From 2002, Lawrence Wright profiles the F.B.I. agent John O'Neill, who died in the September 11th attacks on the World Trade Center

From 2002, Nicholas Lemann profiles Condoleezza Rice

After an unusually conspicuous episode of sullenness and stonewalling, the Bush Administration has yielded--a little--to the importunings of the National Commission on Terrorist Attacks Upon the United States, the ten-member bipartisan panel familiarly known as the 9/11 commission. Last Tuesday afternoon, President Bush appeared at the lectern of the White House press briefing room, quickly read a four-minute statement, and left as reporters called out questions to his retreating back. The statement was an announcement that Bush's national-security adviser, Condoleezza Rice, "will provide public testimony." It added, as if in passing, that Bush and Vice-President Dick Cheney "will jointly meet with all members of the commission in a private session."

Bush didn't like the idea of a 9/11 commission to begin with. He fought its creation for a year, until congressional pressure and the indignation of families of the murdered forced him to make a deal. Ever since the commission was established, in November of 2002, the keynote of his relations with it has been grudgingness. He tried to make Henry Kissinger, of all people, its chairman--a Cheney suggestion, which soon foundered on Kissinger's refusal to disclose the names of the clients of his consulting firm. (Kissinger's successor, Thomas Kean, a former Republican governor of New Jersey, has a reputation for moderation and transparency.) It took another year, until November of 2003, for the White House to allow four members of the commission to have a look at the relevant copies of the President's Daily Brief, the intelligence summary that goes to the President and a few other high officials each morning. The commission has at times been forced to beg for funds, thanks to what has appeared to be deliberate Administration foot-dragging. (The commission is budgeted to spend fifteen million dollars, some fifty-five million less than Kenneth Starr & Co. spent on the pursuit of Bill Clinton.) These and other delays, most of them caused by the White House, were such that the commission issued urgent warnings that its task could not be completed without an extension of its deadline, originally May 27th of this year. It recently managed to pry an extra two months out of Bush's allies in the House of Representatives, but only after John McCain and Joseph Lieberman threatened to hold up a highway bill in the Senate.

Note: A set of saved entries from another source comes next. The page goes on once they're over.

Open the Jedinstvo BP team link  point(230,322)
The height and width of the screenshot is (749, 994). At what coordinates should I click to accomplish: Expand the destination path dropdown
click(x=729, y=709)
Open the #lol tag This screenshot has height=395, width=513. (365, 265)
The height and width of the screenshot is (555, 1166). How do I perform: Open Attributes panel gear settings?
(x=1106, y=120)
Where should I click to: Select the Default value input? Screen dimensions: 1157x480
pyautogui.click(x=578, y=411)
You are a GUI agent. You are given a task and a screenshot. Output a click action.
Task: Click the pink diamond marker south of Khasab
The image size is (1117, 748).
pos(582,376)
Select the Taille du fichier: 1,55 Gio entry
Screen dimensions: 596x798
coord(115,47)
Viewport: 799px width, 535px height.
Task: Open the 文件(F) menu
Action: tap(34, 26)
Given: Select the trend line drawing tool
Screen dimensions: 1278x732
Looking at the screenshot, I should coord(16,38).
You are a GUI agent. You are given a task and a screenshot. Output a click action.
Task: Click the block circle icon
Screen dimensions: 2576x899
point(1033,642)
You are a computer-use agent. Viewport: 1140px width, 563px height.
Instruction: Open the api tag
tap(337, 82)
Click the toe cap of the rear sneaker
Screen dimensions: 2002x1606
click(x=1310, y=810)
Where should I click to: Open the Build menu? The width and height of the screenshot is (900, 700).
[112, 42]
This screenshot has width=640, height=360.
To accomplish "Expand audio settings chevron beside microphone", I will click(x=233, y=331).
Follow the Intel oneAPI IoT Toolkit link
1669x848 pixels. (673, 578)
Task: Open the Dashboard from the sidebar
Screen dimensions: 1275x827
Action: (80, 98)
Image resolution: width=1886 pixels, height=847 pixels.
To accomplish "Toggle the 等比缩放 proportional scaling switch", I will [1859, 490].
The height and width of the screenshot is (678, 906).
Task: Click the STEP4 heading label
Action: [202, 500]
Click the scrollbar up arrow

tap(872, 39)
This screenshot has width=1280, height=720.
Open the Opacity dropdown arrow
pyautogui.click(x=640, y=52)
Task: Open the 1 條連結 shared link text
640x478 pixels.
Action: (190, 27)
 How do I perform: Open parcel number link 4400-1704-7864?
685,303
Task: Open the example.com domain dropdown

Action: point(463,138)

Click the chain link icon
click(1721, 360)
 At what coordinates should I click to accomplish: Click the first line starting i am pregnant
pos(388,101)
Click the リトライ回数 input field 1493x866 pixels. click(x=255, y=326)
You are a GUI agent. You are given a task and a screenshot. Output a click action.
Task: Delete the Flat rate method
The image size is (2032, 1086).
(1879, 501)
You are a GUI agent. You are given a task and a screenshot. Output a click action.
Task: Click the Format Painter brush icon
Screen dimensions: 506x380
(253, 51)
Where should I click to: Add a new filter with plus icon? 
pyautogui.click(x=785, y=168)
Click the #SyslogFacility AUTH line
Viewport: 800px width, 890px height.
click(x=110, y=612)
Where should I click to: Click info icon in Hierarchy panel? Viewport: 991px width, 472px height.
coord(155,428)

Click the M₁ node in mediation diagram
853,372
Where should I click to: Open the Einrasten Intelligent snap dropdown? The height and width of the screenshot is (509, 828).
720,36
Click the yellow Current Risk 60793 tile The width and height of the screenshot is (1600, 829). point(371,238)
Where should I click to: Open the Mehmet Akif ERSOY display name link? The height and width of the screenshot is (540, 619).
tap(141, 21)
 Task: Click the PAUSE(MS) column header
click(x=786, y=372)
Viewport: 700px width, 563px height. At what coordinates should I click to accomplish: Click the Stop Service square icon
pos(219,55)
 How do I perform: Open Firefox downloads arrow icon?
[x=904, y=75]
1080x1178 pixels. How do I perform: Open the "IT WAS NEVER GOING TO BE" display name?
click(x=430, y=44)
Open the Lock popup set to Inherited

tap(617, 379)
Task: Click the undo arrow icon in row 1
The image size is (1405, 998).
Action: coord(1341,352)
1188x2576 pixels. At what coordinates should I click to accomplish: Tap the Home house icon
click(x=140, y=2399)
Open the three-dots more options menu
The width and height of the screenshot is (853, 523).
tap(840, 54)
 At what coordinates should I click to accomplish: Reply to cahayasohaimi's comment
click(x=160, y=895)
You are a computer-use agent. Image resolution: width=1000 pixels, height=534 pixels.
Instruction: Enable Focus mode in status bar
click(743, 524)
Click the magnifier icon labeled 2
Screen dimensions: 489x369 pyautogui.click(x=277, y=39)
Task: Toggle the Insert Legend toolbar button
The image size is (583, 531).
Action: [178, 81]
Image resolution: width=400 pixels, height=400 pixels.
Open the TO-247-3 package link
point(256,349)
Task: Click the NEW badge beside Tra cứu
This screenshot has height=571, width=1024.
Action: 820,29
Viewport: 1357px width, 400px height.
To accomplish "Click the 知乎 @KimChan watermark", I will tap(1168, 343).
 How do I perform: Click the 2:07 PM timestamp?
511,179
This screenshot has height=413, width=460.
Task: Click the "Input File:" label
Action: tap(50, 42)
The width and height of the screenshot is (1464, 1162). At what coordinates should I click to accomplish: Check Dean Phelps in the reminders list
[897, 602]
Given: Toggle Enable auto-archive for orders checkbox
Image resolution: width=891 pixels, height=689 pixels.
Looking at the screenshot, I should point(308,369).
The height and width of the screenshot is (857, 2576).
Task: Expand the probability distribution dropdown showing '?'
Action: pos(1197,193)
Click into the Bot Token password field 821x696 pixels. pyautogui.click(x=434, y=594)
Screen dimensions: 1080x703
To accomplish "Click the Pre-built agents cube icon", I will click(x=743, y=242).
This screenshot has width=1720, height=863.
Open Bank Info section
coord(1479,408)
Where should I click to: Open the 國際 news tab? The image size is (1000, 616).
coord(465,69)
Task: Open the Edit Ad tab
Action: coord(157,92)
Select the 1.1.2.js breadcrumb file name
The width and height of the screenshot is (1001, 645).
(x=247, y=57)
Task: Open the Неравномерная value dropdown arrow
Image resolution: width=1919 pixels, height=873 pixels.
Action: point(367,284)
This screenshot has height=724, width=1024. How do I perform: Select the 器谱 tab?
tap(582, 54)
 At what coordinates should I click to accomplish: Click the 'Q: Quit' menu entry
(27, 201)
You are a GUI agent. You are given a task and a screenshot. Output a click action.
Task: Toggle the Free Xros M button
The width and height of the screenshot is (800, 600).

The Administration's latest concessions are a direct result of the emergence from relative obscurity of Richard A. Clarke, the veteran federal bureaucrat who, in nearly thirty years of extraordinary service in the Defense and State Departments and on the professional staff of the National Security Council, probably learned more, thought more, and did more about terrorism and counter-terrorism than any other public official. In his testimony--before the 9/11 commission, in his book "Against All Enemies," and in hours of television interviews--Clarke has presented a detailed and extremely persuasive narrative of events that differs dramatically from the version preferred by the Administration and its toadies in Congress and the media. The Condoleezza Rice flip-flop represents an admission that the question of whether Bush has effectively protected the United States against terrorism--both before September 11, 2001, and after--is, abruptly, open. "The nation needed thoughtful leadership ...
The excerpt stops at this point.